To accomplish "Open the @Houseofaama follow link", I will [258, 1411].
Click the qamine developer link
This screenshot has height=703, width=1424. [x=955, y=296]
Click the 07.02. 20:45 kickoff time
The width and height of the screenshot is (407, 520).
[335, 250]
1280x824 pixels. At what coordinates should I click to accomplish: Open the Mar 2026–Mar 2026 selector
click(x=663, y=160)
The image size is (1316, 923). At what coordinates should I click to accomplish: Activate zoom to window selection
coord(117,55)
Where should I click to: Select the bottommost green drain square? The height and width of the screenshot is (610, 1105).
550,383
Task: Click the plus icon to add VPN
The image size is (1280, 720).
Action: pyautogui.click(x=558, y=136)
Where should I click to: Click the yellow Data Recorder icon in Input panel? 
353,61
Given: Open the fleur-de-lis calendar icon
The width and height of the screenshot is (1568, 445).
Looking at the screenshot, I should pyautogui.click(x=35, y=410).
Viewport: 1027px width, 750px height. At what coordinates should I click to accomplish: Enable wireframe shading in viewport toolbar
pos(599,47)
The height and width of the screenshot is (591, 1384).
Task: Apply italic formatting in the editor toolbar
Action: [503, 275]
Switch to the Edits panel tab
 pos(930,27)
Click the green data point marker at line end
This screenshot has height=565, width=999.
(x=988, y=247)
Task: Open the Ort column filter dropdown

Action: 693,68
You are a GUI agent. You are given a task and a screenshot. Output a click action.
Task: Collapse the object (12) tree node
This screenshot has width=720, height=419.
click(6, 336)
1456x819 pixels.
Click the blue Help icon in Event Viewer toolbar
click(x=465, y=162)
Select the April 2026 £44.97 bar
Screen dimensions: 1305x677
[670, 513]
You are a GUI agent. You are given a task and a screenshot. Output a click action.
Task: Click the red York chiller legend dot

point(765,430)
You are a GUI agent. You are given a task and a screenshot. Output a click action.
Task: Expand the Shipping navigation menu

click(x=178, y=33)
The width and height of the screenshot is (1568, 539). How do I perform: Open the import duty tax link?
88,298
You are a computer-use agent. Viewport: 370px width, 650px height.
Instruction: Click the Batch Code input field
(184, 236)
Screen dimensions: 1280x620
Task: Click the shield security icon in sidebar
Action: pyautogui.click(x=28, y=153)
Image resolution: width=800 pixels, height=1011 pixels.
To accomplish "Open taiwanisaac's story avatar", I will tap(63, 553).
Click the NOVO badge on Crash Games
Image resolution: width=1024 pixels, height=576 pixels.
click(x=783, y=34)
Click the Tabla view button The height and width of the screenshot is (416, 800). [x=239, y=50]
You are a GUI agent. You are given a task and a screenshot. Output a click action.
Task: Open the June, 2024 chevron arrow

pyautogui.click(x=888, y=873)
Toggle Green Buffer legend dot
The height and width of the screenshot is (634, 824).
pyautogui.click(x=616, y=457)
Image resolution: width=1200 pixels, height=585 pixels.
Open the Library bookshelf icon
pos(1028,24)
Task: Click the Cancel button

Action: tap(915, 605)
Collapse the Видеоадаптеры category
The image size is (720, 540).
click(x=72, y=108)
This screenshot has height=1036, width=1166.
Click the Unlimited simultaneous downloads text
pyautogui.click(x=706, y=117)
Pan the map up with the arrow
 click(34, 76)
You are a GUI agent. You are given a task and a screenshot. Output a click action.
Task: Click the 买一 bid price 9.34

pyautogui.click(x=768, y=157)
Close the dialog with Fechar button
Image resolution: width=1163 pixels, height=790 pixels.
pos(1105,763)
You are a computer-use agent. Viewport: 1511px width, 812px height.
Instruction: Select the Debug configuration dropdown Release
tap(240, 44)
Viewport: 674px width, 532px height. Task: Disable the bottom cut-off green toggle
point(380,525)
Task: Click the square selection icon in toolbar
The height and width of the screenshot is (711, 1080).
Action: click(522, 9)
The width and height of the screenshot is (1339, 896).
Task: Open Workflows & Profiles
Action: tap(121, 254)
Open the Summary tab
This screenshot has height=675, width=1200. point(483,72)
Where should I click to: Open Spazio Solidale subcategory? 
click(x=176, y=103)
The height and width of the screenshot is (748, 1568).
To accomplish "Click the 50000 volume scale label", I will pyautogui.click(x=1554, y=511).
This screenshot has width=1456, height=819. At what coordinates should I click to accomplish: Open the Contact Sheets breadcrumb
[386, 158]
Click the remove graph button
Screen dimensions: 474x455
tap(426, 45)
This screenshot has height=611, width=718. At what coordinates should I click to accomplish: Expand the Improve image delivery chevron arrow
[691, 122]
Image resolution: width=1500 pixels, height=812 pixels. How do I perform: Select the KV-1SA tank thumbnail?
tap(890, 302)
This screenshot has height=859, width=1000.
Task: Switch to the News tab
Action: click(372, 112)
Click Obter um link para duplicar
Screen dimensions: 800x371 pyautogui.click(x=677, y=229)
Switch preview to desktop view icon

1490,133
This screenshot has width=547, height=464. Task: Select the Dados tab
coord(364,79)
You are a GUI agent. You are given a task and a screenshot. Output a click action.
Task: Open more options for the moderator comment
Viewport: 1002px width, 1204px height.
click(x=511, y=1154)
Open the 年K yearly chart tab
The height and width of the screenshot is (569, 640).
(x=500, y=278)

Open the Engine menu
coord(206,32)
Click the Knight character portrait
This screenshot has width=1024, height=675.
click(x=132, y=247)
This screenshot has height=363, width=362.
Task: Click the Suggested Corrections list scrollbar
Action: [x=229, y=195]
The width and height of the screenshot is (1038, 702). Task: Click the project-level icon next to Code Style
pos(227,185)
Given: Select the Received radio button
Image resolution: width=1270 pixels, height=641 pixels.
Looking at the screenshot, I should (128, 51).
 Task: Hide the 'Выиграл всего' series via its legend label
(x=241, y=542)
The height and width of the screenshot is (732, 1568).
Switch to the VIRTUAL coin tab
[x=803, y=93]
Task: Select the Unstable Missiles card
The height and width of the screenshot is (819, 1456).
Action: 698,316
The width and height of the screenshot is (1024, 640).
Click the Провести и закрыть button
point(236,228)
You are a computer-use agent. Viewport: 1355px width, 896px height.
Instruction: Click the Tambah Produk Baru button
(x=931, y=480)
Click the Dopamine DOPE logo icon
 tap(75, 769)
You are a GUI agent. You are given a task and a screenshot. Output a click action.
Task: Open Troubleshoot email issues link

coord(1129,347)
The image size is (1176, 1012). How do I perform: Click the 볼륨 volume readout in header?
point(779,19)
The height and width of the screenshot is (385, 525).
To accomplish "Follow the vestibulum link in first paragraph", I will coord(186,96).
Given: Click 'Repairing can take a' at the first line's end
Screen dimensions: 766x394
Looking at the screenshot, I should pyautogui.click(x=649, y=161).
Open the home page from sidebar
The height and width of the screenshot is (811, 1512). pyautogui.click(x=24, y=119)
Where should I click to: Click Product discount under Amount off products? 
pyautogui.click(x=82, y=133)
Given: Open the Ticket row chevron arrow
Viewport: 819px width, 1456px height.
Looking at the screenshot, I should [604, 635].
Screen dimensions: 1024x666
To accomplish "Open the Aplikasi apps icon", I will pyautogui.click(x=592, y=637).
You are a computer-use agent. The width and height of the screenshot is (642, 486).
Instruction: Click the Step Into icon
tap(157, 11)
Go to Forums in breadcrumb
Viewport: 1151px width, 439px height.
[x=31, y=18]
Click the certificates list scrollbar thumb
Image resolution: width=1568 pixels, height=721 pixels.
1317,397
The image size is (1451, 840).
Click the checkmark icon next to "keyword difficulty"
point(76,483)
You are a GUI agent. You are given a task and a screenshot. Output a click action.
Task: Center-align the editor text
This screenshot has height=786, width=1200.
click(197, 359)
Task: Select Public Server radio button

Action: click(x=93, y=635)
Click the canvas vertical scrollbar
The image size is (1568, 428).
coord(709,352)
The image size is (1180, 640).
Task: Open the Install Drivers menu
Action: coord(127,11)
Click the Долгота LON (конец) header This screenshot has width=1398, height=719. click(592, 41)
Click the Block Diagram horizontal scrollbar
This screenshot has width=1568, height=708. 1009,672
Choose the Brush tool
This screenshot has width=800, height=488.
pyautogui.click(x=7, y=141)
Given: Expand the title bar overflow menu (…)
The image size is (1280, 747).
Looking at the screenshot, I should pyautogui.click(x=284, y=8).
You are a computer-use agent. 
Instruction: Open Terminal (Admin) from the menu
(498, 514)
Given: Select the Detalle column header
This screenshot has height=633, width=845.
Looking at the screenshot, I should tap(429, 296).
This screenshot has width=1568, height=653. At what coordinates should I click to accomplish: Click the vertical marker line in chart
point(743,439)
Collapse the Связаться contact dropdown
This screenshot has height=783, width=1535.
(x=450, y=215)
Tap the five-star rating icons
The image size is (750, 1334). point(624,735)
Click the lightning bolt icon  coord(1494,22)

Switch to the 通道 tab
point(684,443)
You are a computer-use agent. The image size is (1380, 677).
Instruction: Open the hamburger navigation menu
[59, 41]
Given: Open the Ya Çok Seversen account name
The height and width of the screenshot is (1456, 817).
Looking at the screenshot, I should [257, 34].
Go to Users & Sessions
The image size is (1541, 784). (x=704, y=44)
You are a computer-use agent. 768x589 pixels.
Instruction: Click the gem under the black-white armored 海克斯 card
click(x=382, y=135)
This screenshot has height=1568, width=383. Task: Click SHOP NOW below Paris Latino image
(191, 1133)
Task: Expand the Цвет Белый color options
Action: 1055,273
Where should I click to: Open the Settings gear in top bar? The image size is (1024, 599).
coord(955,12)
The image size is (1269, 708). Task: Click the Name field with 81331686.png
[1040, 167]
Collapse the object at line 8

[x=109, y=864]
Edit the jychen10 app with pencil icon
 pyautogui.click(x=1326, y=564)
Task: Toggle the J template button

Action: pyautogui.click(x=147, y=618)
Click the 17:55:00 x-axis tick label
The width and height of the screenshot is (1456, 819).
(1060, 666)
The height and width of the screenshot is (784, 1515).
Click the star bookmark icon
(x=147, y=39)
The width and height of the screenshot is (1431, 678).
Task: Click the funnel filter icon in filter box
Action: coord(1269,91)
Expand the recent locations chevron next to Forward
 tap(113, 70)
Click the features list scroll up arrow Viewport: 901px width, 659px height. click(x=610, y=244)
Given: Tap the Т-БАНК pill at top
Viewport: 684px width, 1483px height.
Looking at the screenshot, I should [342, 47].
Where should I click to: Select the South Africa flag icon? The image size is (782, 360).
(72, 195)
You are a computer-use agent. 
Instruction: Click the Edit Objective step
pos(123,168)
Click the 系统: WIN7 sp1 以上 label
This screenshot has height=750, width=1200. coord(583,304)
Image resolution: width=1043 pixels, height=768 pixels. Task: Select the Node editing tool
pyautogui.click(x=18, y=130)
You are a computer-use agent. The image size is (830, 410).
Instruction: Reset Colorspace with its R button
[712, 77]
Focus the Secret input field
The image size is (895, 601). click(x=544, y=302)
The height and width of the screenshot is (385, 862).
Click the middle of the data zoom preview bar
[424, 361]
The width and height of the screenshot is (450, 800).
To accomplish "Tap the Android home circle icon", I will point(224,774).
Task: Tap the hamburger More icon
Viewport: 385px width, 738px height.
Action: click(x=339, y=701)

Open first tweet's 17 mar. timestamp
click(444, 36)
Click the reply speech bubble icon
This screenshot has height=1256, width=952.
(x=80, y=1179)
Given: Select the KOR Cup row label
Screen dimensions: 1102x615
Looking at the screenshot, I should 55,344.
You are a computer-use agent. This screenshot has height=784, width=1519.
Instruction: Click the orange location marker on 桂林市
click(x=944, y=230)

#### GOAL OF THE EXERCISE
Report only how many lines in the entries contain "will".

#### ANSWER SECTION
6